== Task item ==
Would you restate word for word the lines of the listing, beginning at the first and ending with the line that holds "Screen dimensions: 1568x778"?

== Data to process ==
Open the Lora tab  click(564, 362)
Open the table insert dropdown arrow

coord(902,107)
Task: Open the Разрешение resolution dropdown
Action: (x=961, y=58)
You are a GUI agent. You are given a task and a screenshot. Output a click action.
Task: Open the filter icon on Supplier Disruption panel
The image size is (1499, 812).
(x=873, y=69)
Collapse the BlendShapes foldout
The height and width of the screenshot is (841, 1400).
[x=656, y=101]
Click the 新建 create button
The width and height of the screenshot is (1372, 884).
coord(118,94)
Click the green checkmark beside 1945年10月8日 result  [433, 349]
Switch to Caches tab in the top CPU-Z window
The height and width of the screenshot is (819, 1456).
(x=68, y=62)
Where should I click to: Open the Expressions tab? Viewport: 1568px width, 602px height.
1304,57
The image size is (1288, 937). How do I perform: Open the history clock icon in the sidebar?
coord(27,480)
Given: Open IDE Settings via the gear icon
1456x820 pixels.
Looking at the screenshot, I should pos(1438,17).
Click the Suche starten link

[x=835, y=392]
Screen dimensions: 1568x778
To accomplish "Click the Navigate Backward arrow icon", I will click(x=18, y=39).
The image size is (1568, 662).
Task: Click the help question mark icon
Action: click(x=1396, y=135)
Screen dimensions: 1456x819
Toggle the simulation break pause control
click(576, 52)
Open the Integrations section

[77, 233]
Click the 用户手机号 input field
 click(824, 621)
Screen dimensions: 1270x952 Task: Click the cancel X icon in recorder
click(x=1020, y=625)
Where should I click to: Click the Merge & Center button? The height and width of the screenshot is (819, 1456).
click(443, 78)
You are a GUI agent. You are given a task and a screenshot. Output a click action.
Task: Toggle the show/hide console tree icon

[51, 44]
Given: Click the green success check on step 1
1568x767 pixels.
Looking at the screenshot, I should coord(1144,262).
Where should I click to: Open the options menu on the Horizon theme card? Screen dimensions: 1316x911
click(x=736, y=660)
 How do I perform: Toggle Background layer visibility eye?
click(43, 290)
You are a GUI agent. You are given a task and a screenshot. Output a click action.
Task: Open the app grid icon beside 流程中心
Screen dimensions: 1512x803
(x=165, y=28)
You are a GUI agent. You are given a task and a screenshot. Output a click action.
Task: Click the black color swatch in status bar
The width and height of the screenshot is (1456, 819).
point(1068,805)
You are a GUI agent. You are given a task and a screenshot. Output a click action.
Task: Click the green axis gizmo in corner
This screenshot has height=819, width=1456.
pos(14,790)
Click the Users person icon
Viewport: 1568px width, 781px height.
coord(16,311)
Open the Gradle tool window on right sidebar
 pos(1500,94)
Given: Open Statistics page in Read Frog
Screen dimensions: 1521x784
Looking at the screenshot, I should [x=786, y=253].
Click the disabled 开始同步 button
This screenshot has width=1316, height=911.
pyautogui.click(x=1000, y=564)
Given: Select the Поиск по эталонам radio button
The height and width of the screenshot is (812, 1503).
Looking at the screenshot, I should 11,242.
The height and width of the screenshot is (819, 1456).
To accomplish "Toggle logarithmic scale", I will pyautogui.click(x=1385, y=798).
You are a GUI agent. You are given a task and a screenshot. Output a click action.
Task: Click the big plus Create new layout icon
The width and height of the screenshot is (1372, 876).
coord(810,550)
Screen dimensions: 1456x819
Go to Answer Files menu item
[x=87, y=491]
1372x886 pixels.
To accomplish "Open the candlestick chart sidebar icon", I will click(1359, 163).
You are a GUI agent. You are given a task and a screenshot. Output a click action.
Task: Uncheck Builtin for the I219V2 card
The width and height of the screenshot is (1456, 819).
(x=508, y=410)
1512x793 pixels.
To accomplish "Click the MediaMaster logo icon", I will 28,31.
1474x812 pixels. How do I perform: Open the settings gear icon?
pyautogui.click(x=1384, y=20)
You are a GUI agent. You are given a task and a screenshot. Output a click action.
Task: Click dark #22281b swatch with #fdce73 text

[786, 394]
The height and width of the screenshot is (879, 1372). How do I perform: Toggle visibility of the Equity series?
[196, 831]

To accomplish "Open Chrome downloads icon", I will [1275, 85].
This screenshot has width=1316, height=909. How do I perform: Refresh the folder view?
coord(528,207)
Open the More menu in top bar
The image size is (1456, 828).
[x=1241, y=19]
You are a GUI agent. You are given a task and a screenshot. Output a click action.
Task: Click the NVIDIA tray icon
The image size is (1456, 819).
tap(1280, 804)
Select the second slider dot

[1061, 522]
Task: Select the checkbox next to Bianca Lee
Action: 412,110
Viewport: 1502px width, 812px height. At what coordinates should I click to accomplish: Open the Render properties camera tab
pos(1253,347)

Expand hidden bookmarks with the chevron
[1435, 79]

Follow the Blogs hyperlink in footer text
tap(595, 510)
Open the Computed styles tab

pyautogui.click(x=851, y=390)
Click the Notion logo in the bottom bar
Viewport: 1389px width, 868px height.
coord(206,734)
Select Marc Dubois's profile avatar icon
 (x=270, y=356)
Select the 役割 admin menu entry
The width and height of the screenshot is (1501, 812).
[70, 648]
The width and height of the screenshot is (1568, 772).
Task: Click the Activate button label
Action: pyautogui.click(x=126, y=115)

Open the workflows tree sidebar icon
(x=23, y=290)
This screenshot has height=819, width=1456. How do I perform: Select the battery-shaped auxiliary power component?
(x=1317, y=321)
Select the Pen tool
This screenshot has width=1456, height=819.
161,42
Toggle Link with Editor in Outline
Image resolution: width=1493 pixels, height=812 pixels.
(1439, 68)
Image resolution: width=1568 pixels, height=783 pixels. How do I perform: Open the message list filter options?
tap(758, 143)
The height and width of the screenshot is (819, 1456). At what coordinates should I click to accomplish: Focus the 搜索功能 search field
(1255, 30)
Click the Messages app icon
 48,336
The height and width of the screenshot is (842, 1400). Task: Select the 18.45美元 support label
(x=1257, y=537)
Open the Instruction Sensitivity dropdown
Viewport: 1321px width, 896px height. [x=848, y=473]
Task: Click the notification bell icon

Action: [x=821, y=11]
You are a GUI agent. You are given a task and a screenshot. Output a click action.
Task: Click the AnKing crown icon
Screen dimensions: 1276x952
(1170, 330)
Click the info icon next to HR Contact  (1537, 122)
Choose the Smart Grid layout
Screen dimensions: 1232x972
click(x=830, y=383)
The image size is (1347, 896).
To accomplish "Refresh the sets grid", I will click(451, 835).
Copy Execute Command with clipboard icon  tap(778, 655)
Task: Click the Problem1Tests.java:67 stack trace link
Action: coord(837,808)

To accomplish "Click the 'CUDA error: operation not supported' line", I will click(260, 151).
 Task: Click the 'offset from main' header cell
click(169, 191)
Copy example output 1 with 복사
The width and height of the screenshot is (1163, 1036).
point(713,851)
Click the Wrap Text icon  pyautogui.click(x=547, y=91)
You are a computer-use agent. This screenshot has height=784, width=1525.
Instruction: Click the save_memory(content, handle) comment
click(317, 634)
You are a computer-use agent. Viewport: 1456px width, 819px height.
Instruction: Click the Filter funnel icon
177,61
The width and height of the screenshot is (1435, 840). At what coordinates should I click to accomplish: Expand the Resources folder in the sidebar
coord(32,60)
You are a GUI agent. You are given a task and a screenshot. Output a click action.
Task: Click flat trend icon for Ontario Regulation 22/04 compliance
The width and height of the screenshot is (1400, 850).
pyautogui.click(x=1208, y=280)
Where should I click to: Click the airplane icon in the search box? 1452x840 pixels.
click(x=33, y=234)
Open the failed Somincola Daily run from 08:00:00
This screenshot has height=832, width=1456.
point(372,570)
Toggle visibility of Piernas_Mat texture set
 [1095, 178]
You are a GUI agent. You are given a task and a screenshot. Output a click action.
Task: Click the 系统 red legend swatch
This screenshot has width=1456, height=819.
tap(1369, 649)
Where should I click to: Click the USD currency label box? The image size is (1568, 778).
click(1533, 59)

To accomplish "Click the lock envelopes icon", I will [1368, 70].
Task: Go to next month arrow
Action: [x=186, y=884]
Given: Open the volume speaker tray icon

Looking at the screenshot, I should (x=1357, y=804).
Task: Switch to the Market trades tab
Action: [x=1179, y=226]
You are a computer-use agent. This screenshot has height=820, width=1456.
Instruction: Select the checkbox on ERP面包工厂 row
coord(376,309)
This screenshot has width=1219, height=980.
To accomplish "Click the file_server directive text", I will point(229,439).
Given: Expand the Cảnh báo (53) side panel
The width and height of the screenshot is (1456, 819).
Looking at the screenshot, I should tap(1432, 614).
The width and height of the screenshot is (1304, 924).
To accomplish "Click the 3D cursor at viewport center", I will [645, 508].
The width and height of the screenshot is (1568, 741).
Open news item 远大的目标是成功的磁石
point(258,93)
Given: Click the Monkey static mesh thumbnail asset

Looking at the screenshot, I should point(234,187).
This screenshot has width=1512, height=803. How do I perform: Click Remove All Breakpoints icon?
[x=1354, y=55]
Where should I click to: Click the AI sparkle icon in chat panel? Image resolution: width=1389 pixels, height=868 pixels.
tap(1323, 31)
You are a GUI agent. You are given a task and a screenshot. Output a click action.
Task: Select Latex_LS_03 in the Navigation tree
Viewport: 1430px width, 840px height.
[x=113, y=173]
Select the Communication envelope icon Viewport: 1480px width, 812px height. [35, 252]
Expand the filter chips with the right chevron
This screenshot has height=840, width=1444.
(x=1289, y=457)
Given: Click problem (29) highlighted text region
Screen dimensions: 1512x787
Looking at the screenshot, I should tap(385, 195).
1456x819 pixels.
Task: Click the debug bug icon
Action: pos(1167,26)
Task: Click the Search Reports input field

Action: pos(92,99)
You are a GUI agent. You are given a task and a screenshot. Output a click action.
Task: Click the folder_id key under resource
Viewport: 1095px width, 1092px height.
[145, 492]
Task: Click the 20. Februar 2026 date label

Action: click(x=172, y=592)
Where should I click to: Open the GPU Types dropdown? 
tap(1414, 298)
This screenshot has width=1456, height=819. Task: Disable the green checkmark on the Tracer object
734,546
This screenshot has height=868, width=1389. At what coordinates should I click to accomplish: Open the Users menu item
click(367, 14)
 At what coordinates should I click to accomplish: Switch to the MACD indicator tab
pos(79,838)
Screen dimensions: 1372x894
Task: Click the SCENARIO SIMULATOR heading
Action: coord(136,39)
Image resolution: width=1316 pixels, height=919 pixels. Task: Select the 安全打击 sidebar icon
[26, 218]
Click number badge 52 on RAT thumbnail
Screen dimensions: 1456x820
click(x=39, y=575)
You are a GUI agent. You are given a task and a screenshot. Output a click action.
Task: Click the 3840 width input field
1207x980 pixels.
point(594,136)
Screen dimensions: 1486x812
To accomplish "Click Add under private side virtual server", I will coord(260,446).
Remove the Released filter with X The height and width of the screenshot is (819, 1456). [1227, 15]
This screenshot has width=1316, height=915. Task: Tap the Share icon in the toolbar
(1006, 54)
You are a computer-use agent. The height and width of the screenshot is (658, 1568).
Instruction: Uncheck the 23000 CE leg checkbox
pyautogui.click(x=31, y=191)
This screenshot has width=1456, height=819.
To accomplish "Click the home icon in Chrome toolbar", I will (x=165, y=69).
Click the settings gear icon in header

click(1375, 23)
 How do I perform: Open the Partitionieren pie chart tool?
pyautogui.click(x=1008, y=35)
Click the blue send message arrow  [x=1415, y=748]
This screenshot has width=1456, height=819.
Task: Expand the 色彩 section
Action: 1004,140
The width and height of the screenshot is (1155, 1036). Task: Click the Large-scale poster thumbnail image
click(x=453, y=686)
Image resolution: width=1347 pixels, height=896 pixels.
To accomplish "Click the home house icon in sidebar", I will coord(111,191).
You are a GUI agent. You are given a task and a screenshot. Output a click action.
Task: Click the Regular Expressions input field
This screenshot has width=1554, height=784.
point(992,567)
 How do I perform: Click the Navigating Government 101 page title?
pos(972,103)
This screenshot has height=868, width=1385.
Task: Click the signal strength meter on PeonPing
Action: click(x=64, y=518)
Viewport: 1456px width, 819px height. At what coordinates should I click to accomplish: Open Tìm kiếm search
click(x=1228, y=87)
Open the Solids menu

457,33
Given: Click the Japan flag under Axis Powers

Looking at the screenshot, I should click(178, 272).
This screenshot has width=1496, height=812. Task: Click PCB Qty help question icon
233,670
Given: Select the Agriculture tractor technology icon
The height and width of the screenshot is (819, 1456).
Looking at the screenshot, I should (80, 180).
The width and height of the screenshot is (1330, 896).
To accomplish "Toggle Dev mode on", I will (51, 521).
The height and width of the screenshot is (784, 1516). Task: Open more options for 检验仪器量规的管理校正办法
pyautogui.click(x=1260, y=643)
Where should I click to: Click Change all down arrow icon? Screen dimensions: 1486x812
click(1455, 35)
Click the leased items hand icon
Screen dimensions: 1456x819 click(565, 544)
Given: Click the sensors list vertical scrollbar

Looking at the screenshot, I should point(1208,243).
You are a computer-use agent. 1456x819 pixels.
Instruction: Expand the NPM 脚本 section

== Task result ==
Open the Lora tab  click(564, 362)
Open the table insert dropdown arrow

coord(902,107)
Task: Open the Разрешение resolution dropdown
Action: (x=961, y=58)
You are a GUI agent. You are given a task and a screenshot. Output a click action.
Task: Open the filter icon on Supplier Disruption panel
The image size is (1499, 812).
(x=873, y=69)
Collapse the BlendShapes foldout
The height and width of the screenshot is (841, 1400).
[x=656, y=101]
Click the 新建 create button
The width and height of the screenshot is (1372, 884).
coord(118,94)
Click the green checkmark beside 1945年10月8日 result  [433, 349]
Switch to Caches tab in the top CPU-Z window
The height and width of the screenshot is (819, 1456).
(x=68, y=62)
Where should I click to: Open the Expressions tab? Viewport: 1568px width, 602px height.
1304,57
The image size is (1288, 937). How do I perform: Open the history clock icon in the sidebar?
coord(27,480)
Given: Open IDE Settings via the gear icon
1456x820 pixels.
Looking at the screenshot, I should pos(1438,17).
Click the Suche starten link

[x=835, y=392]
Screen dimensions: 1568x778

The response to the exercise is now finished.